Friday, July 28, 2006
On popping
Apparently, sometime between now and last week, I "popped."At least that's what one of the circulation desk workers exclaimed at me the other day as I arrived at the library. "Honey," she cooed, "You finally popped!" I didn't know how to react, and I still don't. Suddenly -- and we're talking suddenly, like with no warning and all the time -- people are noticing that I'm knocked up. At the reference desk, elderly patrons who five minutes ago were snarling about their overdue fines will immediately morph back into Nice Grannies when I stand up from behind the computer screen that hides the view of my belly. "Ohhhh," they ask, "when's the baby due, sweetie?" I want to say, "What baby?" and then toss back a few slugs from a 40 oz. MGD, but I hold back.
People on the street stare at my belly instead of looking me in the eye. This wouldn't necessarily bother me if it weren't for the way that they stare. It's like, you know how when you're in a store or a restaurant or at a show or something, and you see somebody with an injury or a disability of some kind? Like maybe it's a dude in a wheelchair, or a woman with some kind of open wound on her face? And you keep saying to yourself: don't look at the wound, don't look at the wheelchair? And then you totally look right at the wound before quickly averting your eyes and pretending that you are completely immersed in the display of hair-ties or Energizer batteries or Swiffer refills that happens to be in front of you? And then you really, really want to look back up and flash a warm smile at the dude or the woman but you don't because you know they totally saw you stare at the wheelchair/wound and now it's just all too awkward and plus, you suck?
Yeah, so that's how people look at my big fat stomach. Like everything I do is something to be watched. Look, the pregnant lady is buying cheese!! Look, the pregnant lady rides the El! Look, the pregnant lady just scratched her ass! Quick, avert your eyes before she burns us with the heat of motherly disdain.

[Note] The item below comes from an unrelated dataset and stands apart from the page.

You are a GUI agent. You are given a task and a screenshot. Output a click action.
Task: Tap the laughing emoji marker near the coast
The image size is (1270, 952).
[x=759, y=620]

I'm sure I'm supposed to be all glowy about this, but I'm just not. Sorry. I'm not someone who likes to feel conspicuous. It makes me uncomfortable. I'd much rather blend into the scenery, fade into the background... but these days I appear to be coming at you like an image from a pop-up book. Even my friends are alarmed, albeit in a loving way. I spent last weekend in Detroit with a bunch of friends from my Boston days. While sitting on the couch with two of my girls one night, I looked down and noticed that Cletus the Fetus had commenced doing this disturbing thing where she smooshes her entire little body into one side of my belly, making my stomach appear quite hilariously deformed and lopsided. My [very child-less] friends came over to gape and to, in words of the great Jon Bon Jovi, "lay [their] hands on me." We stayed like this for a moment, noting the weirdness and the hardness of what used to be a normal belly, until Cletus gave a little kick. My friends shrieked and leapt back to their seats, spooked by the alien within. If I hadn't gotten used to the constant internal gymnastics routine by now, I would've been doing the same thing. It may be the miracle of life, but if you squint your eyes it sure does look a whole lot like Poltergeist.